▸ **Задание 1**
Воспроизведите без изменений часть отрывка о женитьбе Евнея — фрагмент от слов «Любовные страдания друга» до слов «они справили свадьбу.» включительно.
▸ **Задание 2**
Приведите продолжение отрывка о семье Евнея и Алмы, начиная сразу после последней показанной фразы.

▸ **Фрагмент документа**
⁂
Любовные страдания друга заметил Калтай и однажды не то всерьез, не то в шутку сказал:
— Эй, холостяк, моя балдызка[35] уже заканчивает КазГУ, считай, что через пару месяцев ты ее потеряешь навсегда, ей уже за двадцать… Если заплатишь мне хороший калым[36] — посодействую в твою пользу, как-никак я — ее родной зять, и Алма будет твоя.
Намеки Калтая были услышаны. Евней стал действовать смелее, и Алма не отвергла ухаживаний ученого джигита (разница в возрасте была всего десять лет), в конце лета они справили свадьбу.
Свадьба — всегда веселье, но оно быстро проходит, как весеннее половодье. А вся будничная жизнь, как говорится, впереди. В следующем, 1959 году, 26 июля в шаныраке Евнея впервые раздалось детское «уа-уа». Евней стал отцом, тогда ему исполнилось тридцать четыре года. Младенец огласил своим громким криком огромную квартиру (в это время Букетовы, покинув студенческое общежитие, получили четырехкомнатную квартиру в центре города). Счастливый отец, приоткрыв завернутую в одеяло дочь, долго всматривался в лицо крошки, потом удовлетворенно сказал: «Ух ты, уже качает свои права, как бы заявляя, вы меня узнаете? Истинная красавица! Мать наша правильно назвала ее: имя звучное и громкое — Акелу[37], только Акелу, не иначе!..» А потом, балуя малышку, нежно звал ее — Аканай, с вариациями Акантай, чаще всего — Акакок. Последнее обращение, по словам Алмы Бекжанкызы, окончательно закрепилось за нею, отец в последние годы постоянно величал ее именно так.
В беседе с Алмой Бекжанкызы я поинтересовался: «А как вас звал супруг? Наверное, Алмажан? Или называл другим ласкательным именем?»
— О нет, хотя и любил страстно, никогда открыто не показывал свои чувства, в этом он был скуповат.
⁂
▸ **Представленные данные**
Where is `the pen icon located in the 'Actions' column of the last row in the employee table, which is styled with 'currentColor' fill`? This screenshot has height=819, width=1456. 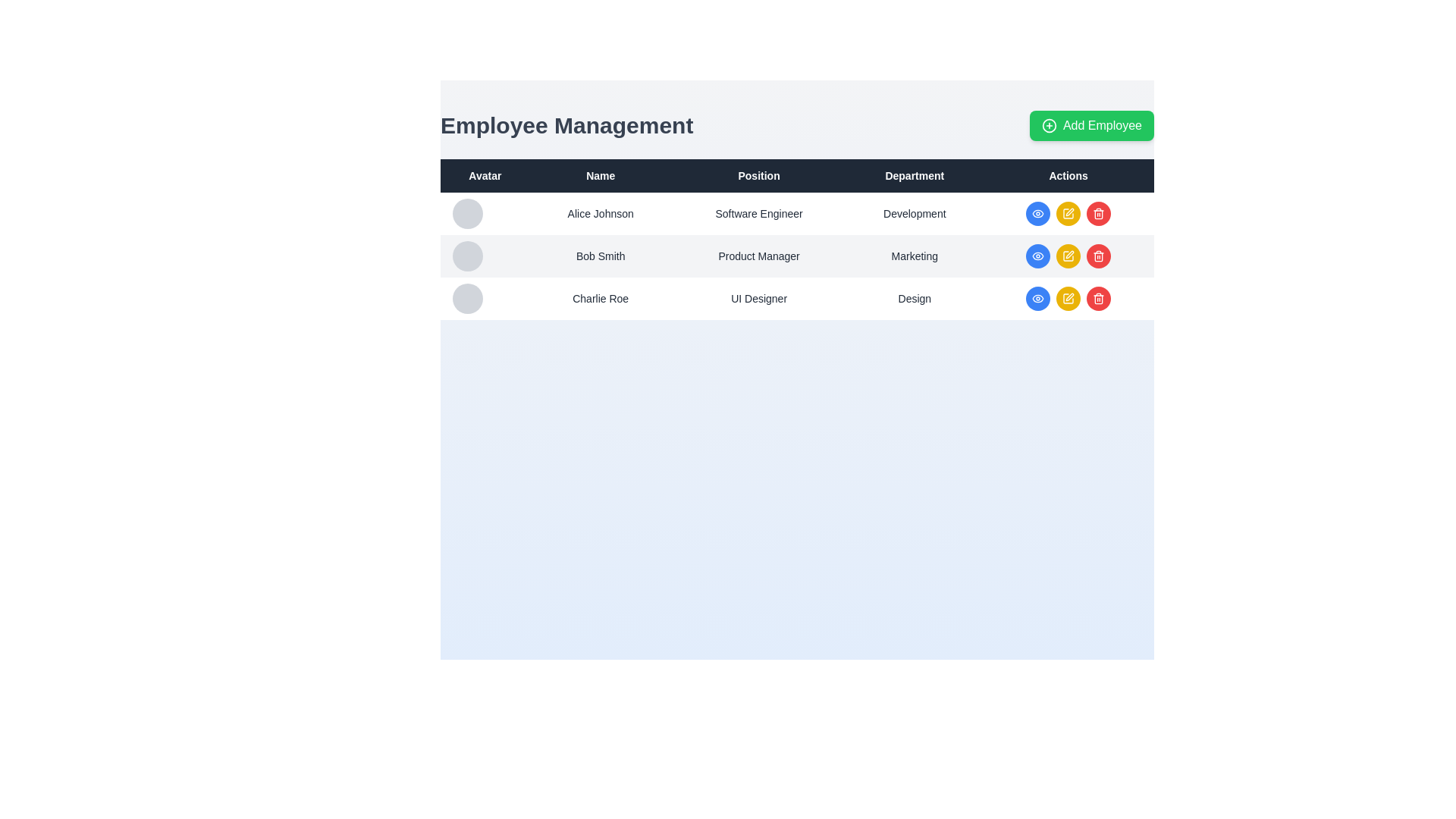
the pen icon located in the 'Actions' column of the last row in the employee table, which is styled with 'currentColor' fill is located at coordinates (1069, 297).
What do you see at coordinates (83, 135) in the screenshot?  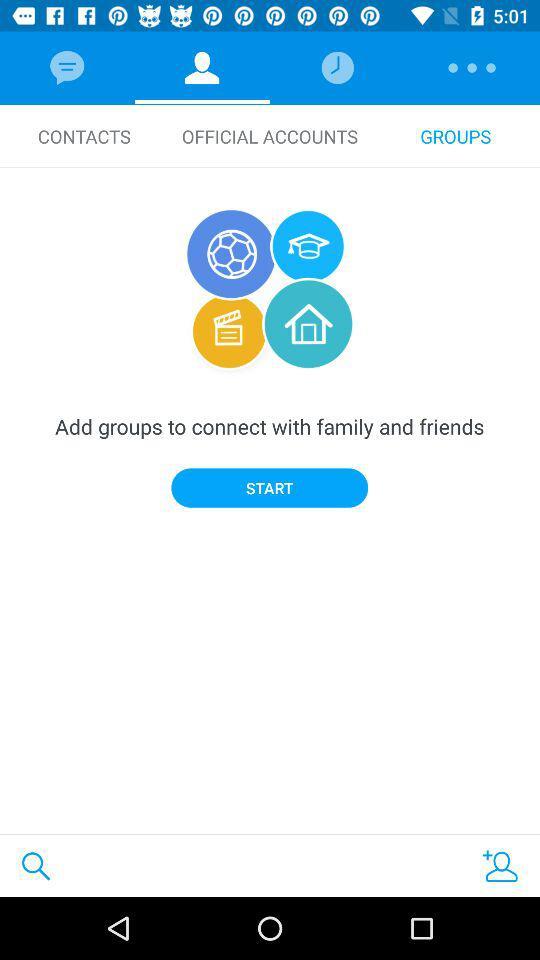 I see `the item above add groups to item` at bounding box center [83, 135].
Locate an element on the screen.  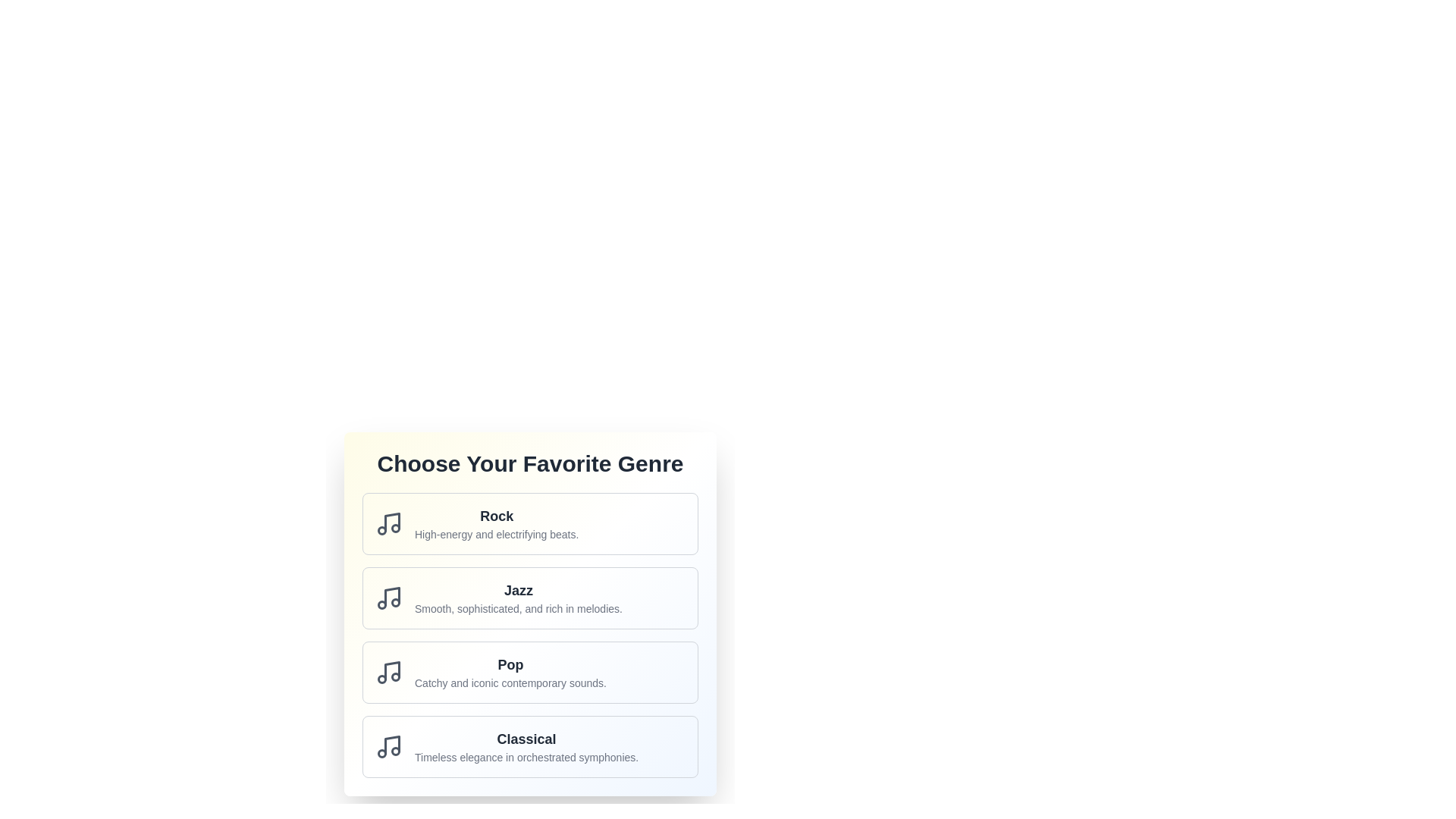
the small hollow circle element representing the rightmost part of the music symbol icon, which is visually characterized by its lack of fill and stroke is located at coordinates (396, 601).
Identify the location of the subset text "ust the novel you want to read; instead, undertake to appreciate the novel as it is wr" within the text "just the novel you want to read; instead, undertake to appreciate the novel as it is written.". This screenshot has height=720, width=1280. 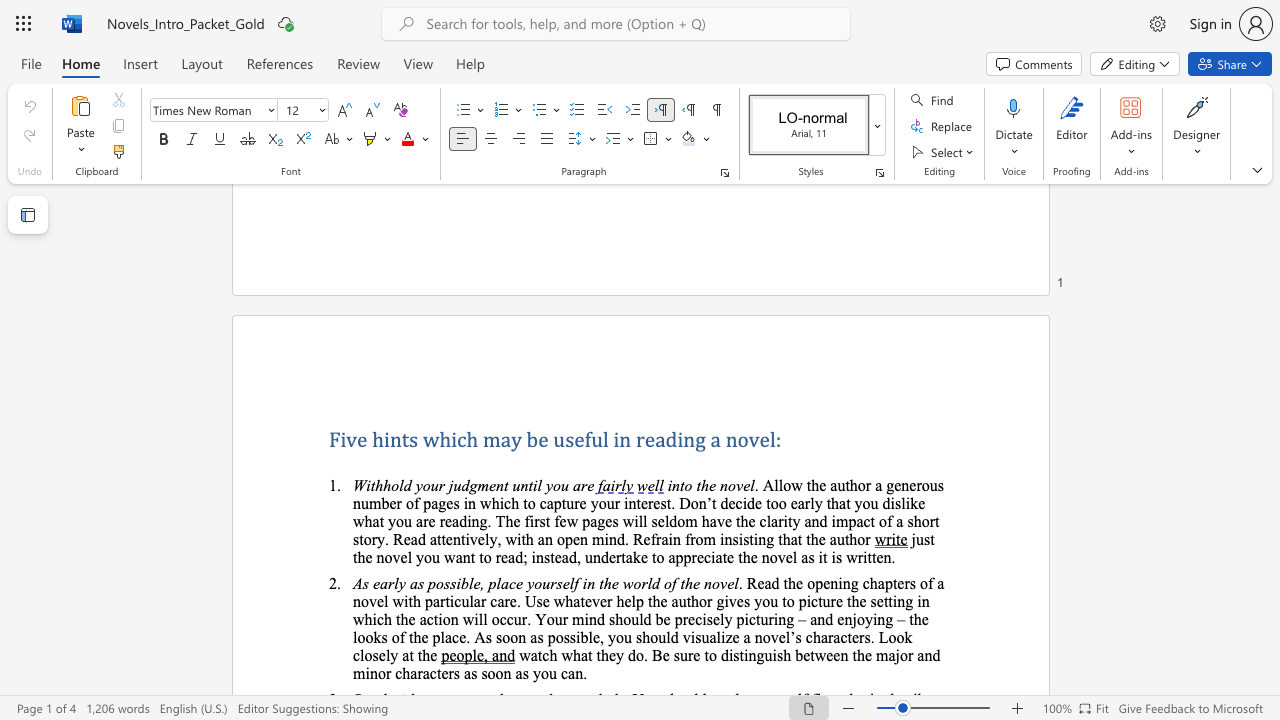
⁂
▸ **Ответ на задание 1**
Любовные страдания друга заметил Калтай и однажды не то всерьез, не то в шутку сказал:
— Эй, холостяк, моя балдызка[35] уже заканчивает КазГУ, считай, что через пару месяцев ты ее потеряешь навсегда, ей уже за двадцать… Если заплатишь мне хороший калым[36] — посодействую в твою пользу, как-никак я — ее родной зять, и Алма будет твоя.
Намеки Калтая были услышаны. Евней стал действовать смелее, и Алма не отвергла ухаживаний ученого джигита (разница в возрасте была всего десять лет), в конце лета они справили свадьбу.

▸ **Ответ на задание 2**
Меня он называл Алмабай, видимо, чтобы сочеталось с созвучным, ласкательным именем дочери — Аканай. Вообще, он был очень строг, требователен. Мне объясняли, что так его воспитала бабушка, он ведь с малых лет верховодил в своем доме. Покойная свекровь моя, Бальтай, была умной женщиной, она меня сразу предупредила, чтобы я ему ни в чем не перечила, что весь мужской род Букетовых привык командовать женщинами. Она говорила, что от этого вреда не будет, и, если хочешь добиться чего-то от него, можно всегда это получить лаской и умом… Я молодая была, в те годы не очень слушалась старших, повидавших жизнь. Сейчас я думаю, что свекровь моя была во многом права…
В «Шести письмах другу» в ироническом тоне говорится: «Переход в положение хорошо зарабатывающего научного работника, преподавателя высшего учебного заведения (каковым стал сразу же после защиты диссертации) очень тешил мое самолюбие, и, как я уже писал тебе, в определенный период я был очень доволен собой…»
К счастью, этот период благодушия и самодовольства продолжался недолго.
Пытливый ум Букетова постоянно жаждал новых впечатлений, достижений, открытий, и он снова окунулся в науку. Теперь его целиком захватила идея внедрения в производство более эффективной технологии выплавки меди, при которой бы значительно увеличился выход сопутствующих металлов — молибдена, селена, теллура. Что касается молибдена, то ему уже казалось, что проблема извлечения его из шламов положительно решена им еще в 1954 году в кандидатской диссертации. Содержащиеся в ней расчеты просто надо проверить на производстве, скажем, на том же Балхашском медеплавильном гиганте. Что обещает огромную выгоду для государства. Параллельно этому он мечтал повторно извлекать из гор отходов производства, на языке металлургов — отвалов, в бурю засыпавших пылью весь город Балхаш, редкие элементы, что также принесло бы миллионные прибыли, так как потребность в них растет из года в год.